*Schriftliche Aufgabe*: Suche in den folgenden Datensätzen jede Zeile, in der das Wort „should“ vorkommt, und schreib diese Zeilen ab. Groß- und Kleinschreibung muss stimmen.

┄┄┄┄┄┄┄┄┄┄┄┄┄┄┄┄┄┄┄┄

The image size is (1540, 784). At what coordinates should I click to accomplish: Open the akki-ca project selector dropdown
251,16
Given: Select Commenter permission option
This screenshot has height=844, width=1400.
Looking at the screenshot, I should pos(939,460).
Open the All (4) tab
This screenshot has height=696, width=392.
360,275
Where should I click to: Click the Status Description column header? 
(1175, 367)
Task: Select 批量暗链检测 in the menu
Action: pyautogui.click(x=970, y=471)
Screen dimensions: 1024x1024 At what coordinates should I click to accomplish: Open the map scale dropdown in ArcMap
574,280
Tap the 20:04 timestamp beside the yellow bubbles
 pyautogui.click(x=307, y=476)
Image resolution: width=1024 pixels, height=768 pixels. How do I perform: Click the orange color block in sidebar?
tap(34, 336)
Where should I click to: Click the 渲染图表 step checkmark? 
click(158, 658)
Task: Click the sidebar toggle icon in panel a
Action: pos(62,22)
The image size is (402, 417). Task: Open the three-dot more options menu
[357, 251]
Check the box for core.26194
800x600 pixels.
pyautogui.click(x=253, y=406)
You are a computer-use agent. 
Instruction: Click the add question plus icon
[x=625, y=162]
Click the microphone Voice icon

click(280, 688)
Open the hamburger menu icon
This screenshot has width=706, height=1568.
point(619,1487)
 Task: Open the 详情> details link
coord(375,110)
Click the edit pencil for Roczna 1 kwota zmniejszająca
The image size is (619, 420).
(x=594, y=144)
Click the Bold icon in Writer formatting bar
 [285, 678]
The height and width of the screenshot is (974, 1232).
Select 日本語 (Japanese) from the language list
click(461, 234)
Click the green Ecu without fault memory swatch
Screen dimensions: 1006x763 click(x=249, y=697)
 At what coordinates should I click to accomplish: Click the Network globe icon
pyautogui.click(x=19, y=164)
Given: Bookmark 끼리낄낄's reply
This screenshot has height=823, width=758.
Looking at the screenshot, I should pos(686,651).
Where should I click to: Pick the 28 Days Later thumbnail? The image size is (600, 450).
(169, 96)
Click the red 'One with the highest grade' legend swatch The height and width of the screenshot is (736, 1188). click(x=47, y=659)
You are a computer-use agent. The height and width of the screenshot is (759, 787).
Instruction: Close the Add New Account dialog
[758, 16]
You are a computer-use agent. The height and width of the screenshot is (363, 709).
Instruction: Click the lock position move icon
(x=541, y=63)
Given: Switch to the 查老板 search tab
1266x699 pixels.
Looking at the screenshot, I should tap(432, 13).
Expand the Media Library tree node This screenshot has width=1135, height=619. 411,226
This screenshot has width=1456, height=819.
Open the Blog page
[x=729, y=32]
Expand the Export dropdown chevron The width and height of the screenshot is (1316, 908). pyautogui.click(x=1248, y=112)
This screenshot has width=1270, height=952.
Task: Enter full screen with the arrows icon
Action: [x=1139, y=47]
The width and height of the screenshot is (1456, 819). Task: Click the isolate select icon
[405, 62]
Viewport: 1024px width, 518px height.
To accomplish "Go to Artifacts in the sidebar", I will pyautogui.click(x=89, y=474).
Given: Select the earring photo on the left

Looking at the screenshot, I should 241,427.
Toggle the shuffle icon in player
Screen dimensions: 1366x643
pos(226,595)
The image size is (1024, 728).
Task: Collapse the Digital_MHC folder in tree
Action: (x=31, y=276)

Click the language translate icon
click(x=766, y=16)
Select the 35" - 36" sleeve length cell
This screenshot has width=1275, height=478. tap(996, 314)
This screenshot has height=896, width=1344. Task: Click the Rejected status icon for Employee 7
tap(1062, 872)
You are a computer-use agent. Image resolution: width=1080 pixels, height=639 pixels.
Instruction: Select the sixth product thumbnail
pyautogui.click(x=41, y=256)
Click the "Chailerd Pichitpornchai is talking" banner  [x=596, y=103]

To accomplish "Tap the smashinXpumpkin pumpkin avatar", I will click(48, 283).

┄┄┄┄┄┄┄┄┄┄┄┄┄┄┄┄┄┄┄┄

*Fertige Antwort*:
The image size is (1540, 784). At what coordinates should I click to accomplish: Open the akki-ca project selector dropdown
Looking at the screenshot, I should pos(939,460).
Where should I click to: Click the Status Description column header? 
Screen dimensions: 1024x1024 At what coordinates should I click to accomplish: Open the map scale dropdown in ArcMap
Where should I click to: Click the 渲染图表 step checkmark? 
 At what coordinates should I click to accomplish: Click the Network globe icon
Looking at the screenshot, I should pos(686,651).
Where should I click to: Pick the 28 Days Later thumbnail? The image size is (600, 450).
Looking at the screenshot, I should tap(432, 13).
Looking at the screenshot, I should 241,427.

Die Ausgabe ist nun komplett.